AIM OF THE EXERCISE:
Set down, word for word, the line with "Viewport: 1020px width, 638px" and the lines after it through the final line of the data below, without pictures.

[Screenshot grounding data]
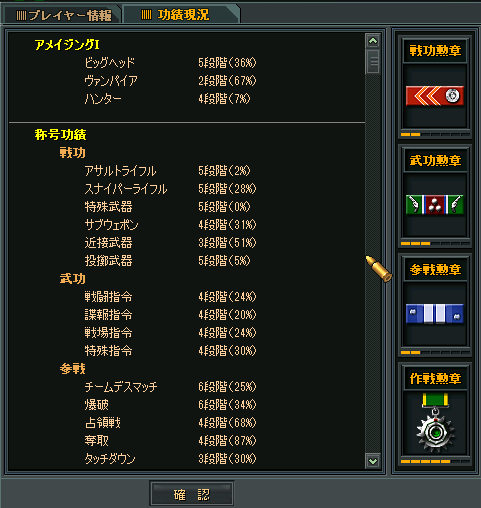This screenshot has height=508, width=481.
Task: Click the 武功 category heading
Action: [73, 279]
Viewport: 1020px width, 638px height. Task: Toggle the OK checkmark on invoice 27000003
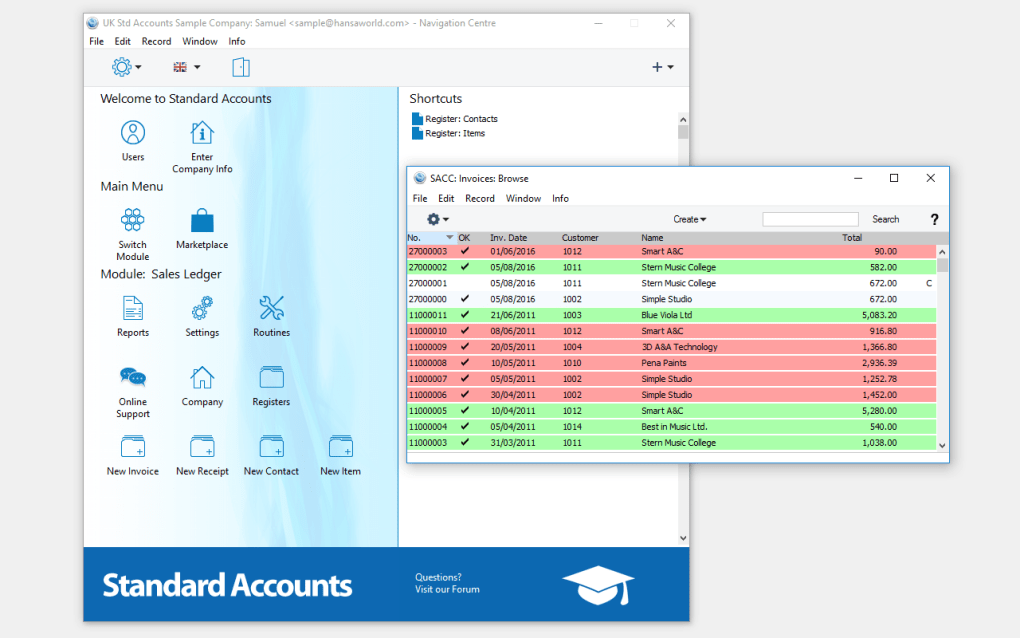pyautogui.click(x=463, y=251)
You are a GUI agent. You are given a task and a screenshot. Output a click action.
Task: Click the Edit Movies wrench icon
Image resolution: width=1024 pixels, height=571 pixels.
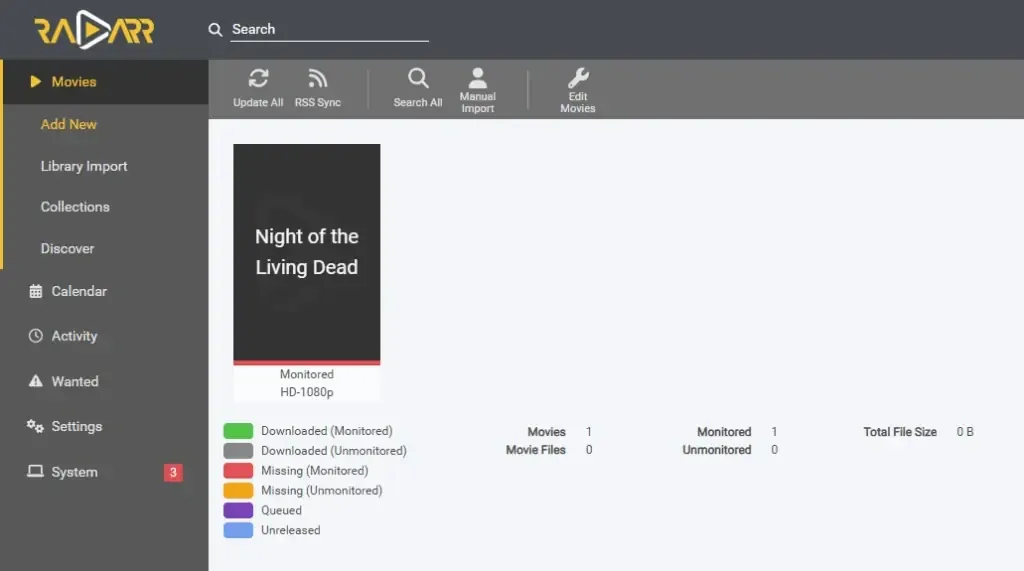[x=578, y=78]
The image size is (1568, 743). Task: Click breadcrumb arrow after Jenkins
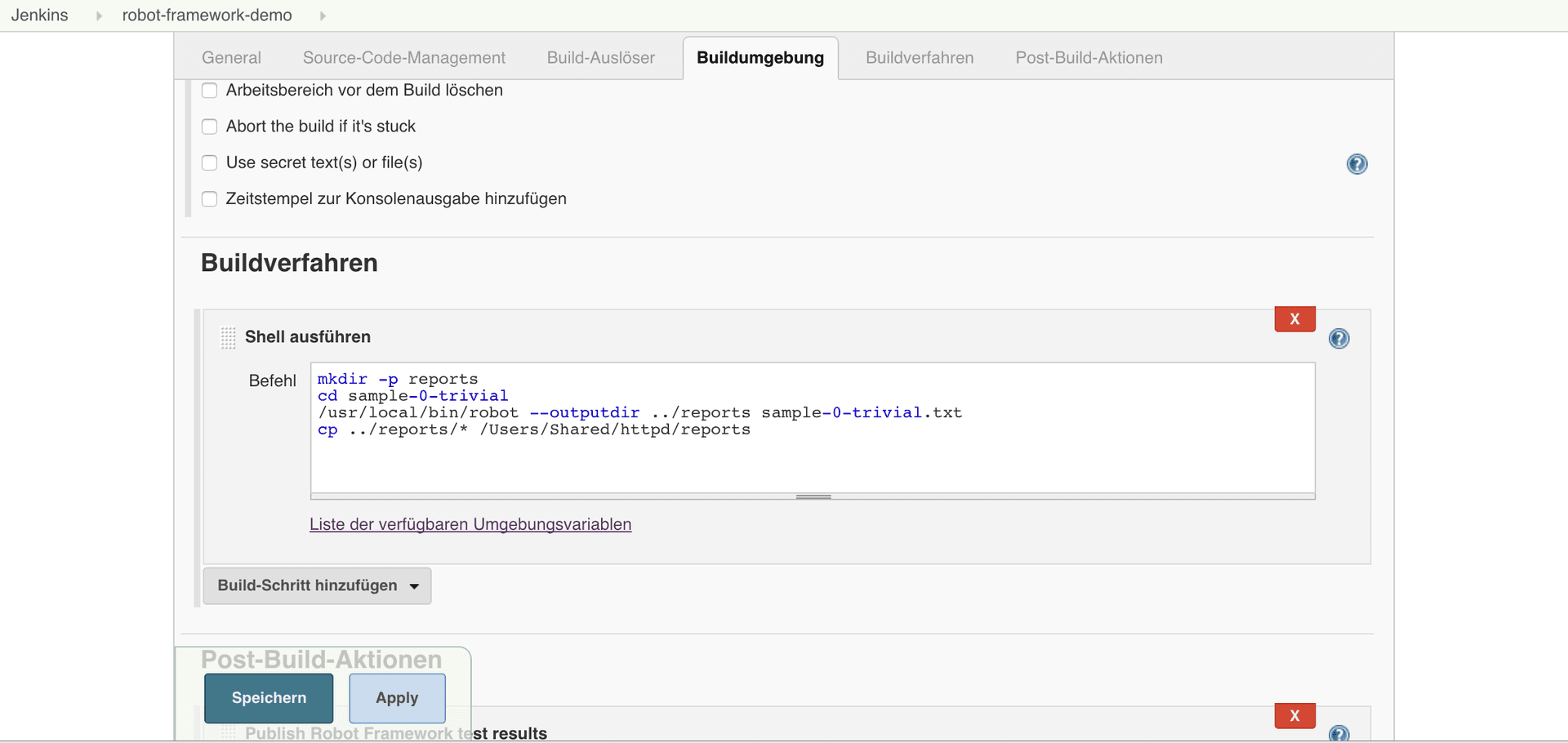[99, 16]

ANSWER TO THE EXERCISE:
Viewport: 1020px width, 638px height. Task: Toggle the OK checkmark on invoice 27000003
pyautogui.click(x=463, y=251)
You are a GUI agent. You are given a task and a screenshot. Output a click action.
Task: Click the Edit Movies wrench icon
Image resolution: width=1024 pixels, height=571 pixels.
[x=578, y=78]
The image size is (1568, 743). Task: Click breadcrumb arrow after Jenkins
[99, 16]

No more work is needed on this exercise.